_Record set_
________________

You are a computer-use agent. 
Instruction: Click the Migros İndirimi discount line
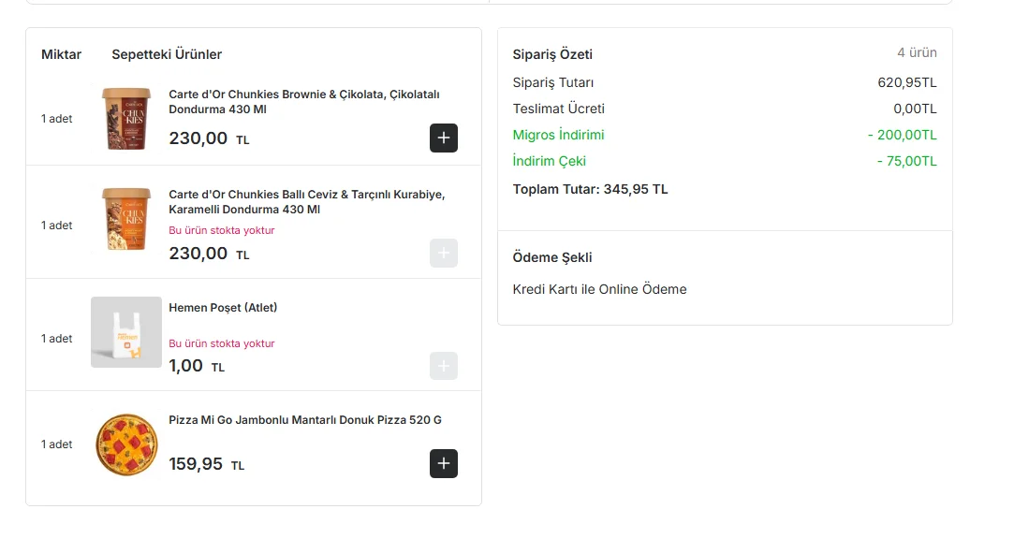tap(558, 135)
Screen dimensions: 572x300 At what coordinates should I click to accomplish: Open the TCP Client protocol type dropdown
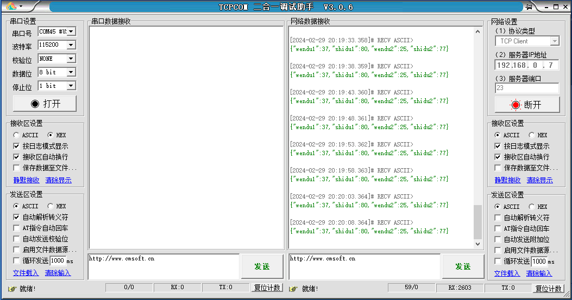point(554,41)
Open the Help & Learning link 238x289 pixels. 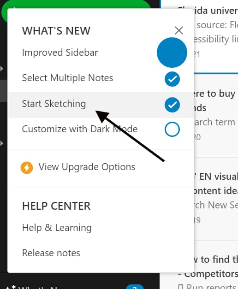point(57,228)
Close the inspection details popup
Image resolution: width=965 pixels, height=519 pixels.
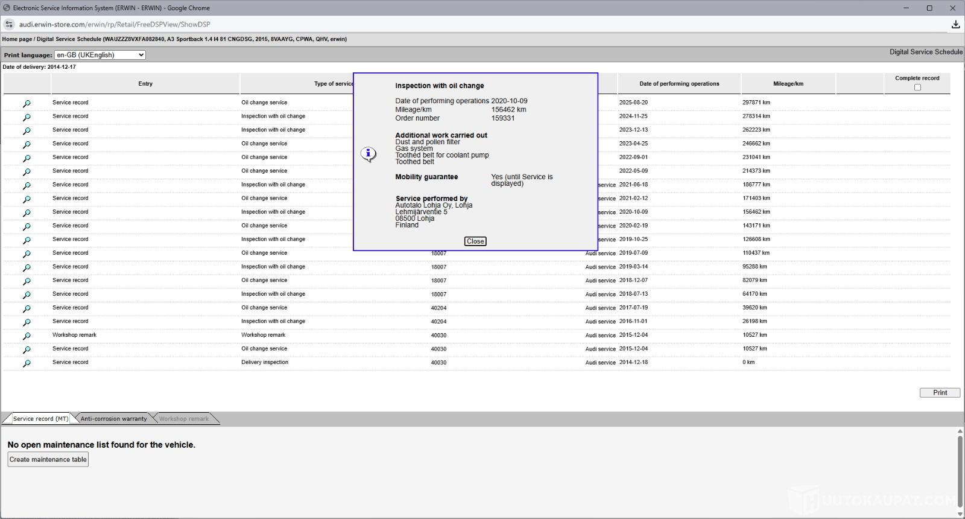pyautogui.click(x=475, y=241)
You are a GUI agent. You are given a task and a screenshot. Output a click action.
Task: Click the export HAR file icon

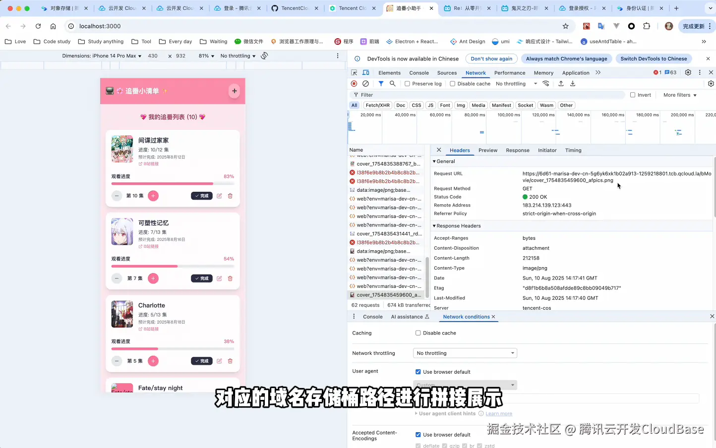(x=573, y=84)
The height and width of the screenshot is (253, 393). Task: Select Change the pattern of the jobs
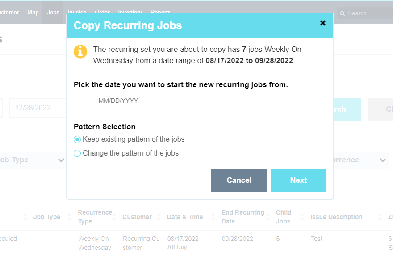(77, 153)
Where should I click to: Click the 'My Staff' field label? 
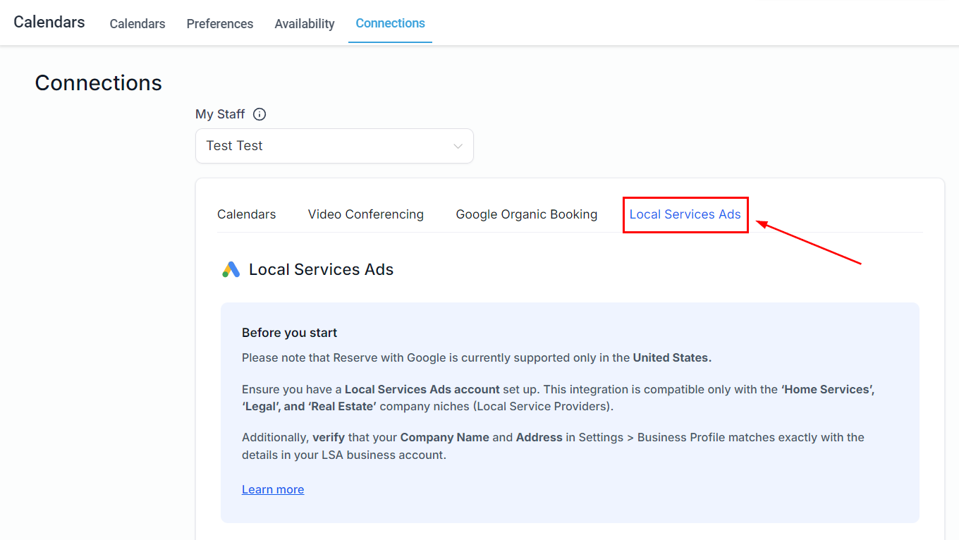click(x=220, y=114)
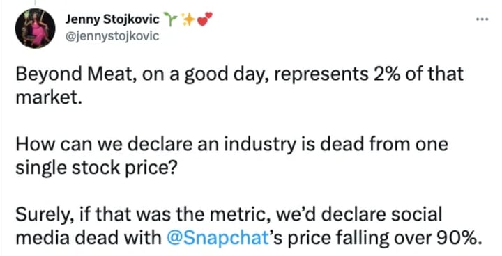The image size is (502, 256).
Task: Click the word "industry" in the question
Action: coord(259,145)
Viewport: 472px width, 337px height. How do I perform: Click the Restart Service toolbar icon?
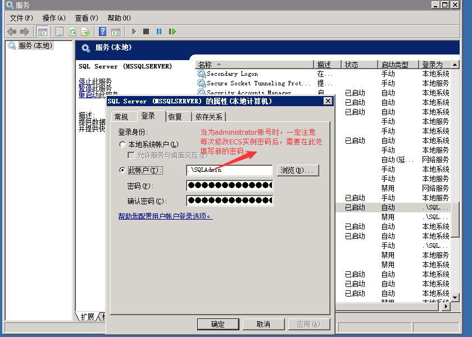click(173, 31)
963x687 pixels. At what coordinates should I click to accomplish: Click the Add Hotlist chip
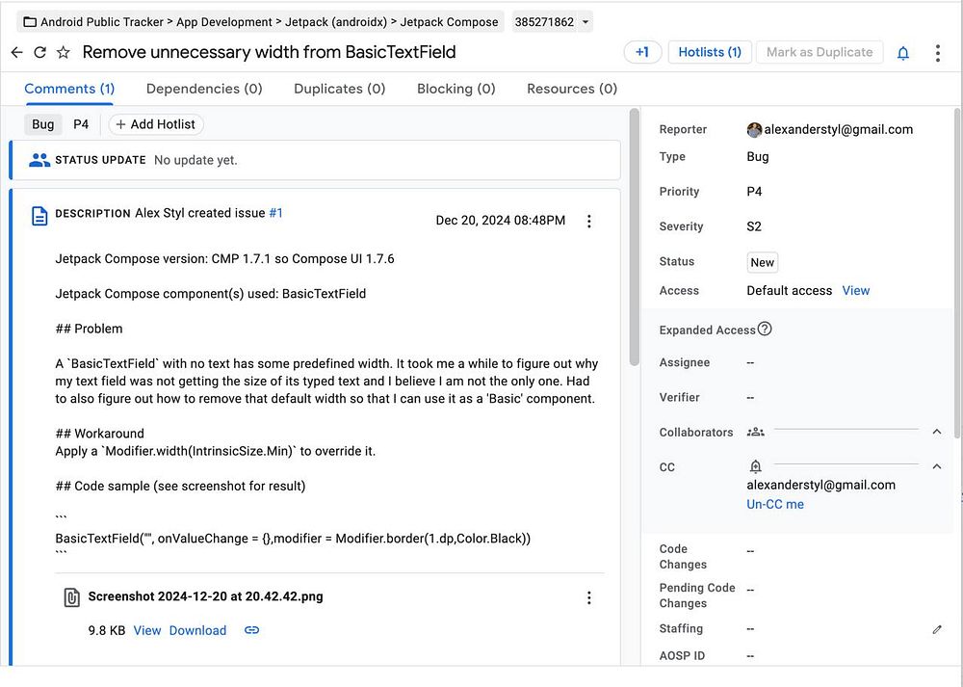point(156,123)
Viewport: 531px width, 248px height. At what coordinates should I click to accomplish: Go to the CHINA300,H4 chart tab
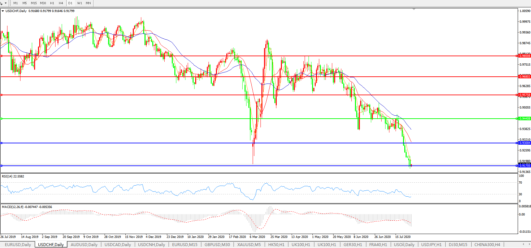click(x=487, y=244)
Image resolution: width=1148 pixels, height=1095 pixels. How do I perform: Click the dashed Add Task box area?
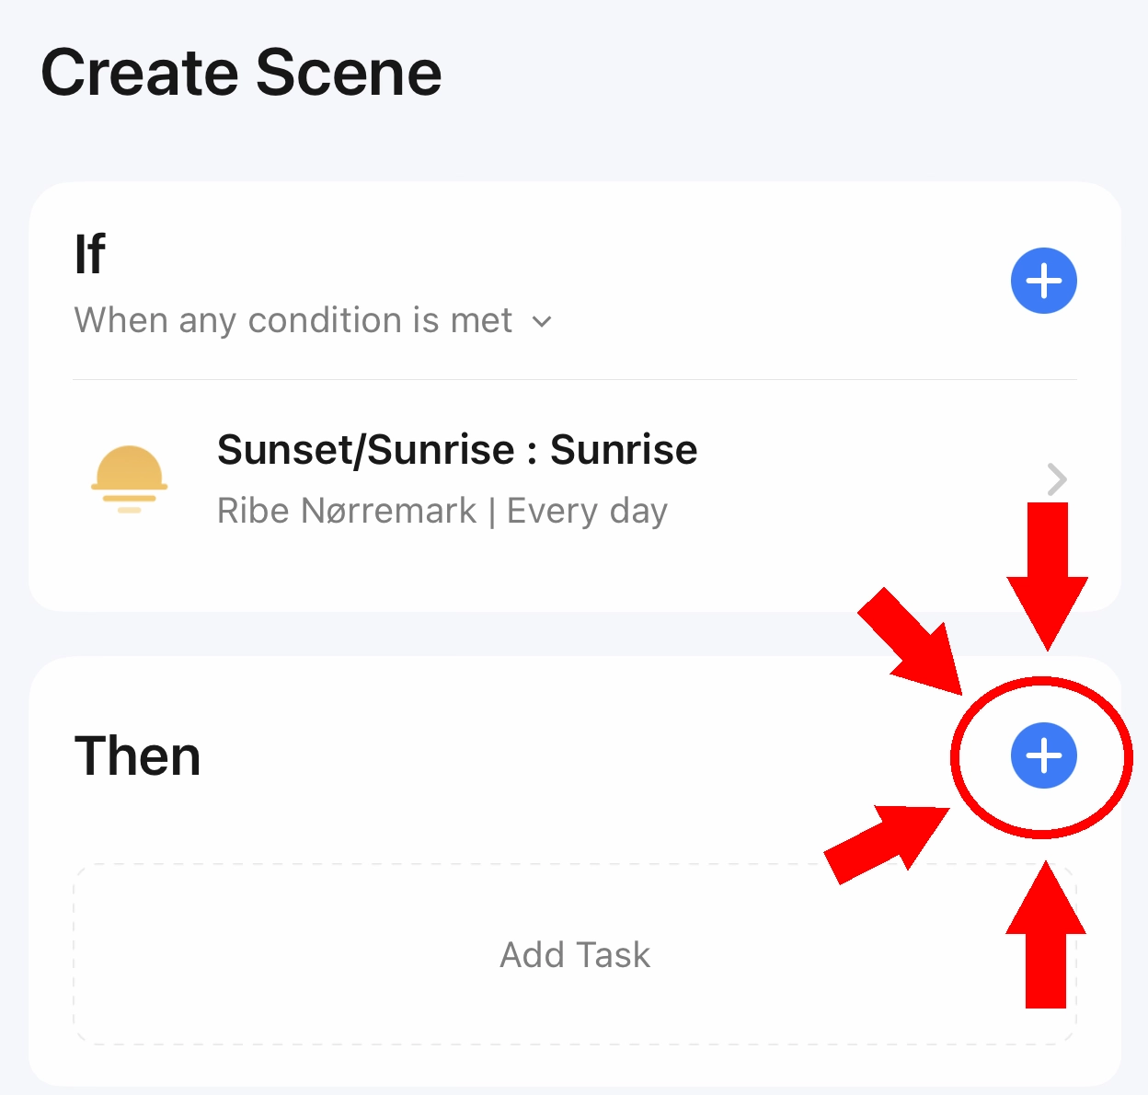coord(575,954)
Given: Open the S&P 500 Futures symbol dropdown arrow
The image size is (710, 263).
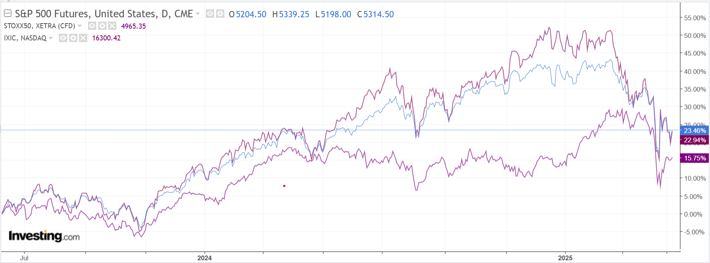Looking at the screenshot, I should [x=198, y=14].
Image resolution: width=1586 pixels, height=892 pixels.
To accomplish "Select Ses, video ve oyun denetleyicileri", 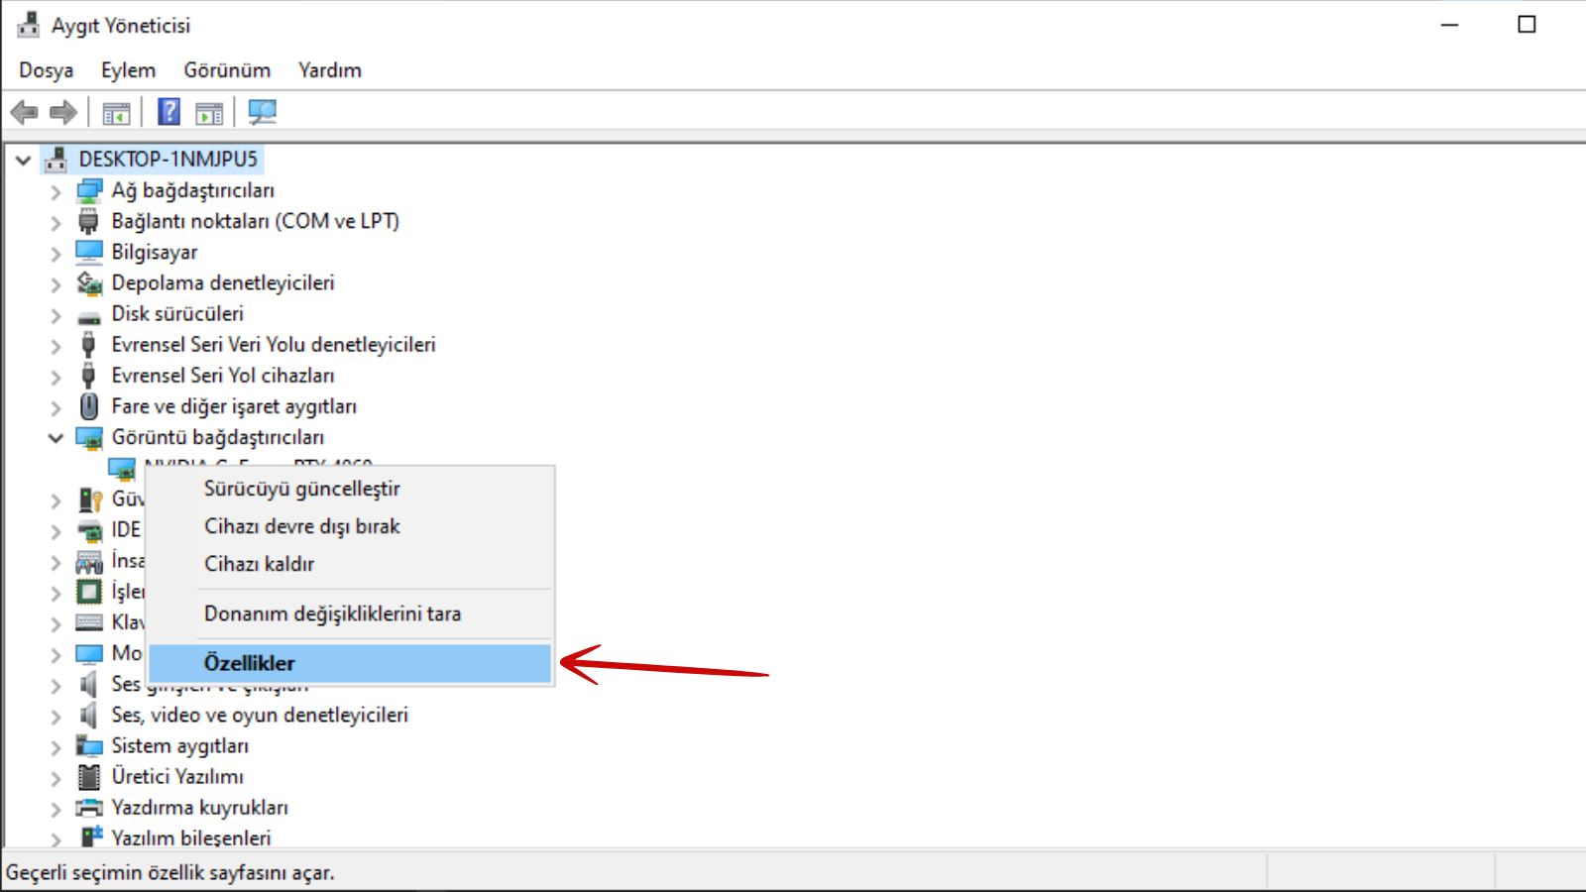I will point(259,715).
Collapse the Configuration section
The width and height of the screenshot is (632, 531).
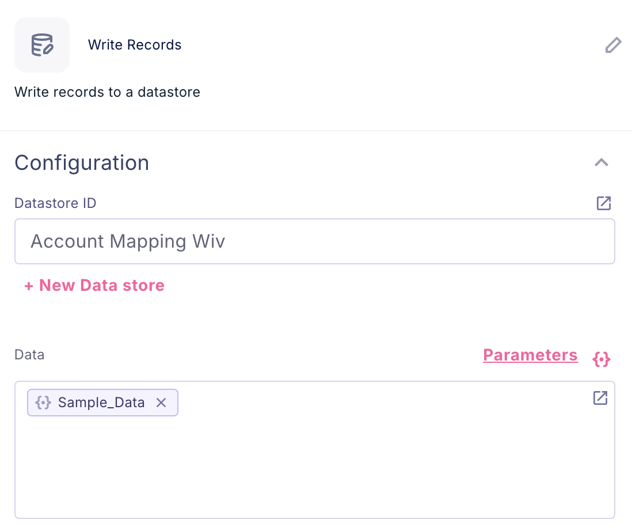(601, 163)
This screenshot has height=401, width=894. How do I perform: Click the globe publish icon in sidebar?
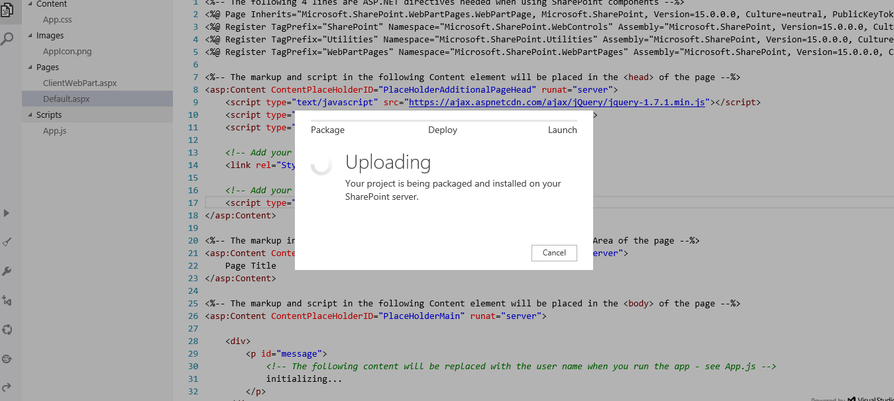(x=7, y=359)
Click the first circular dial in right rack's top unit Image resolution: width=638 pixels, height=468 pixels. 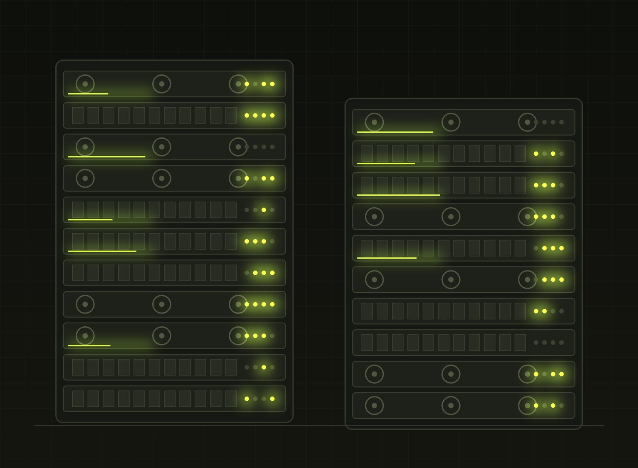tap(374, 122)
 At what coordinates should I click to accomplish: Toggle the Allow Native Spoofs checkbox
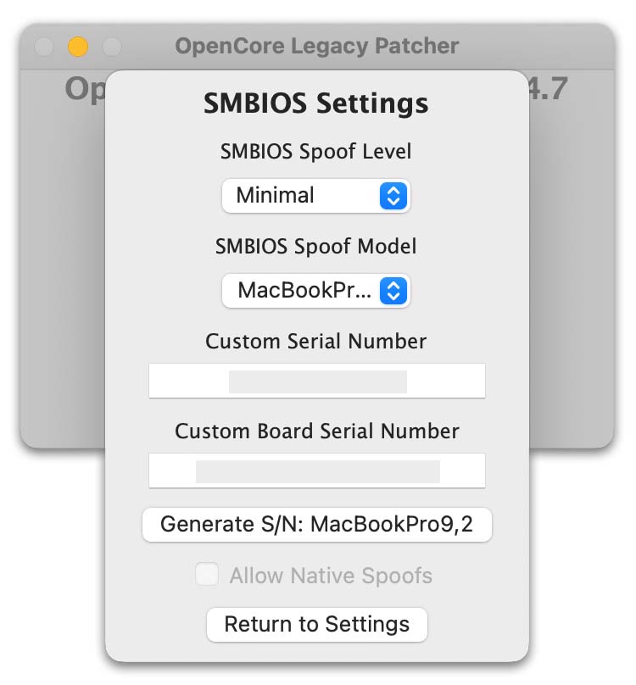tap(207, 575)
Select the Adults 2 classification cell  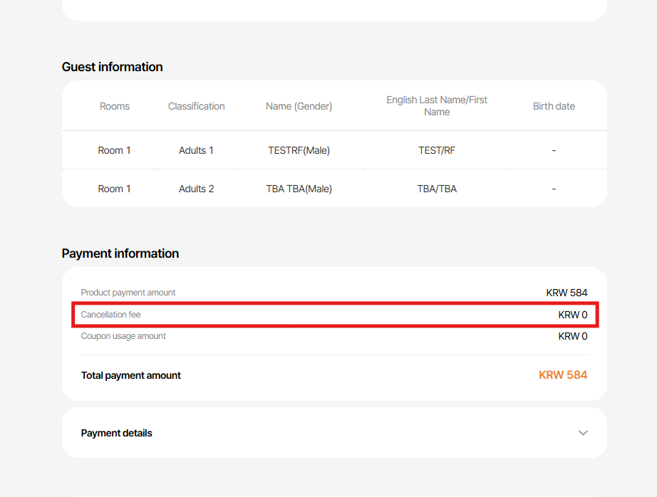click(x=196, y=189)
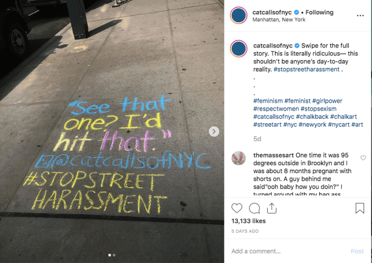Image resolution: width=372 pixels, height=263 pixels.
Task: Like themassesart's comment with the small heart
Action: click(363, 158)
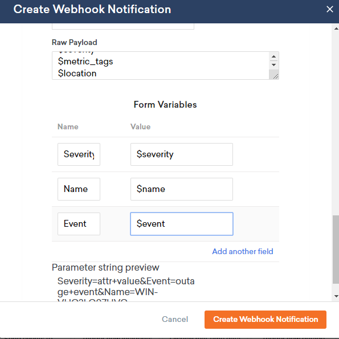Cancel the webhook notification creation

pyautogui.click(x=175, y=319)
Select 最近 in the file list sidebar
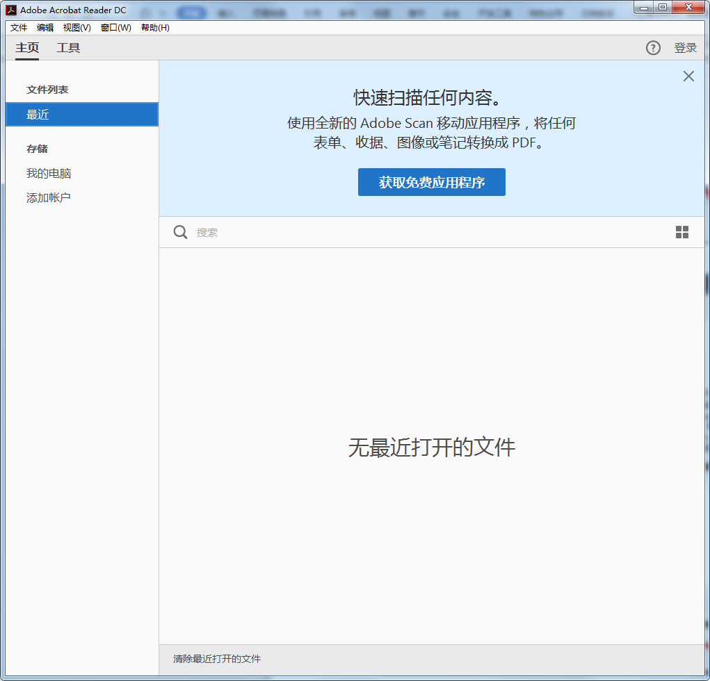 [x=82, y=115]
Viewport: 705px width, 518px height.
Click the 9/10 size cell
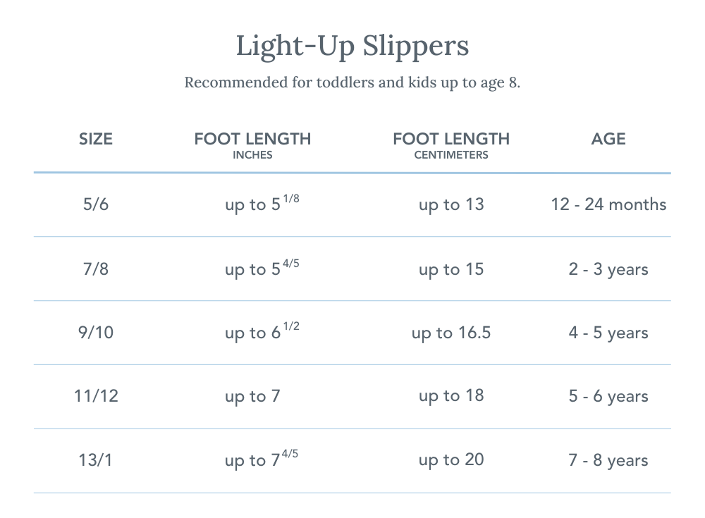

________________

_Task details_
Your answer should be every line from the material above in which the word "agent" appears.

_Exercise result_
You are a computer-use agent. 
You are a GUI agent. You are given a task and a screenshot. Output a click action.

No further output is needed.